Task item | With the entries below as the source, tally the lines that contain the string "agent" and give the number only.

(Beginning of Source data)

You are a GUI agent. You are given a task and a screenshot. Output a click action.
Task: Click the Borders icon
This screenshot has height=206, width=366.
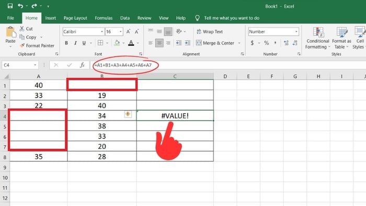pyautogui.click(x=100, y=43)
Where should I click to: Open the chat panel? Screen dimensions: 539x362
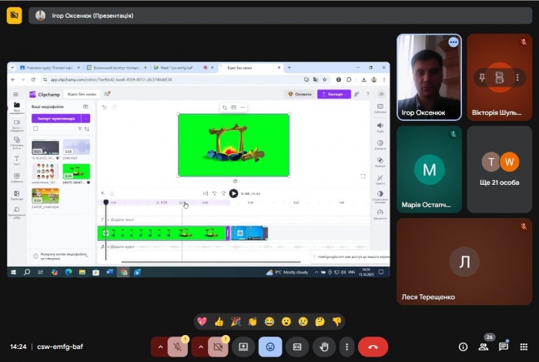pos(504,347)

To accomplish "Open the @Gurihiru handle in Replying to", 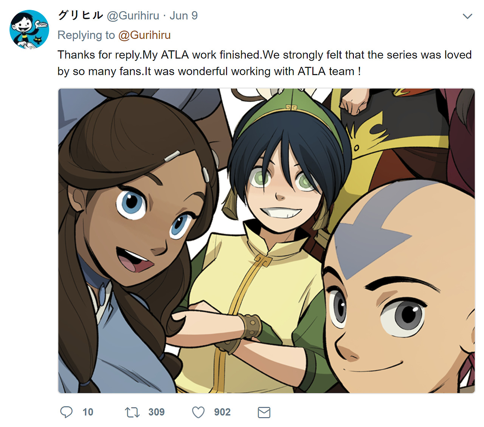I will coord(144,35).
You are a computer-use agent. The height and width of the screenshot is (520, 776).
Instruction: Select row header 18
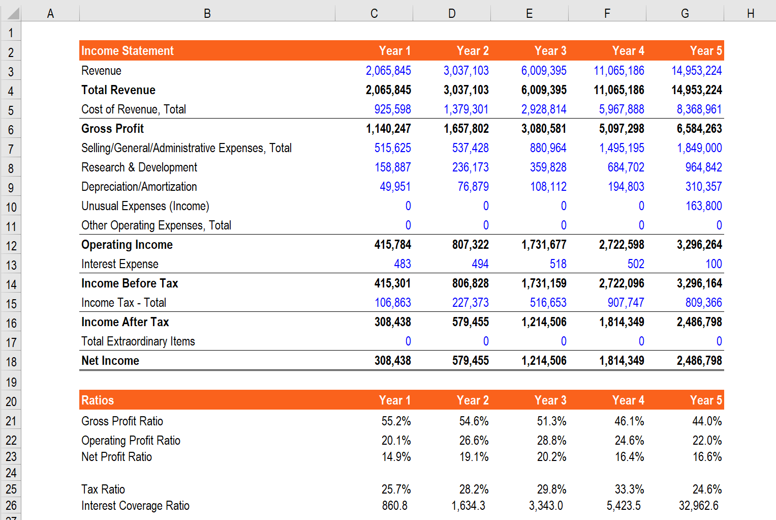[x=11, y=361]
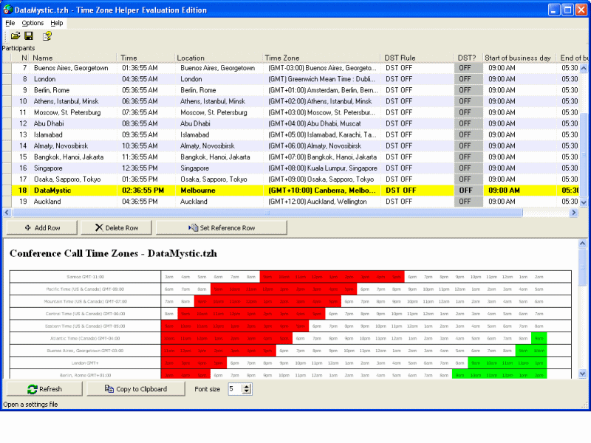Open the File menu
591x443 pixels.
[x=11, y=23]
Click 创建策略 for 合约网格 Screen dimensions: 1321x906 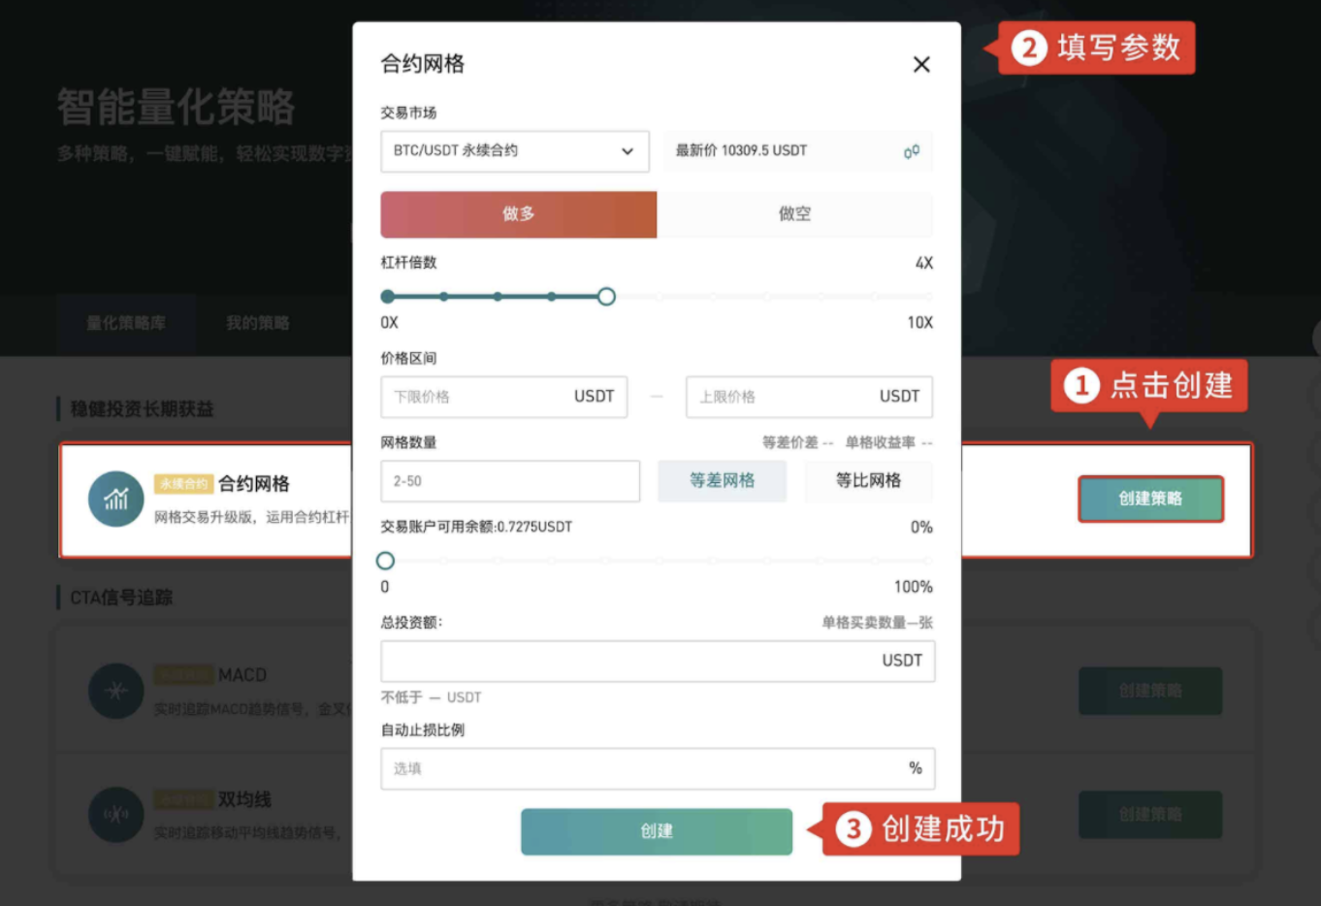[1150, 499]
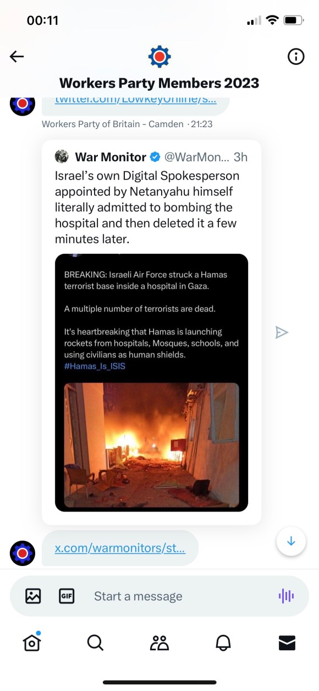The image size is (319, 691).
Task: Tap the Workers Party Members 2023 title
Action: (x=160, y=83)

(End of Source data)

Task solution | 2